Deux des hommes qui me servaient d’informateur durant la crise sont de vrais soldats. Ils étaient à une certaine époque membres de la très respectable garde républicaine. Aujourd’hui ‘’affecté’’ dans une insignifiante unité ils regrettent la manière dont le DDR a été conduit. L’ancien caporal me confie que le DDR a été mal conduit à la base. « Le jour où les postes de recensement ont été ouverts, des vendeuses du marché sont venues se faire enrôler ! Des jeunes filles, des petits garçons, même des vieillards tordus par le rhumatisme étaient là. Aucun sérieux ! Du pur gâchis depuis le premier jour. Quelle armée voulez-vous avoir au bout ? » s’interroge notre interlocuteur. Les hommes retenus par les haut-gradés de l’armée étaient déjà connus. Leurs noms figuraient déjà sur des listes qui ont été transmis à l’Etat Major. Les hommes de métier, formé à coup de million par l’Etat Ivoirien se retrouvent à être les subalternes d’homme qui savent à peine lire et écrire. « Par peur que le canon des fusils entre nos mains ne se retournent contre eux, ils ont préféré nous laisser sans arme ! Nous sommes militaires mais sans arme ! » soutien le caporal.
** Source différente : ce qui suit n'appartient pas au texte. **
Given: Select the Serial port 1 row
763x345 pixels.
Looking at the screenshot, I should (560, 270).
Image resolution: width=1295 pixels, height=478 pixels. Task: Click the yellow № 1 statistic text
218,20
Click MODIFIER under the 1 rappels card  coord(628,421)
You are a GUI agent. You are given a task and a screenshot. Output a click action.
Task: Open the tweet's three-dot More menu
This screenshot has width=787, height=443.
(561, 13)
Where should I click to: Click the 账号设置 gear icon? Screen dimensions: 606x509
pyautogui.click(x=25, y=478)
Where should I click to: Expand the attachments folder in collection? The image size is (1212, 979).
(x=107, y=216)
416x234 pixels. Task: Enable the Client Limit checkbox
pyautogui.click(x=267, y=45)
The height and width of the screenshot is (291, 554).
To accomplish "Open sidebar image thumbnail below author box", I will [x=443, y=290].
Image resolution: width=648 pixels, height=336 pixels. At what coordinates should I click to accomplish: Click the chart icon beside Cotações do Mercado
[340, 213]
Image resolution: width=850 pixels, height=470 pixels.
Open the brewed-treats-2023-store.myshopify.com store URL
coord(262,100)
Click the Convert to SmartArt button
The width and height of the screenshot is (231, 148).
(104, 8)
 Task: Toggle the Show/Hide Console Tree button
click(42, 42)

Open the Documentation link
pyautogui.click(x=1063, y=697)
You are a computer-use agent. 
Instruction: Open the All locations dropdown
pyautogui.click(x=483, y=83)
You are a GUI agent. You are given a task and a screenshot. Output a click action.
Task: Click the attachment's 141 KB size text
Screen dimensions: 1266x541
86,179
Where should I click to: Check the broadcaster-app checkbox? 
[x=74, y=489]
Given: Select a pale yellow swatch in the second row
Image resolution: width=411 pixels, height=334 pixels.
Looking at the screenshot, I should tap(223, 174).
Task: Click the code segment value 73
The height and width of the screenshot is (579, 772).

Cette même politique des hommes sans armes est aussi menée envers ceux qu’on continue d’appeler ‘’les hommes de Gbagbo’’. Des militaires qui ne se sont pas ralliés à temps ! Quant au traitement salarial il est aussi incertain que la condition de militaire elle-même. Doukouré, un autre soldat qui s’est illustré pour son aptitude à dérober des minutions aux troupes pro-gbagbo, me dit avec amertume qu’il tente de vivre au jour le jour avec ce qu’on accepte de lui donner. « Il y a des fins de mois où quand je passe ma carte magnétique j’ai la moitié de mon blé ! Certains mois je n’ai rien mais vers qui me tourner quand je connais ma position ? ». Les deux hommes me confient que les frustrations au sein de l’armée sont grandes. Pour eux il va falloir du temps et une véritable volonté du Chef de l’Etat pour créer une vraie armée. « L’armée est politisée ! Les militaires se boudent, ils se regardent comme des ennemis parce que certains trouvent que les autres n’ont pas leur place dans la nouvelle armée. C’est une équation difficile mais pas impossible à résoudre » affirme confiant Doukouré qui estime que l’armée est à l’image du pays. Un pays divisé pour une armée encore morcelées en clans ethniques et politiques.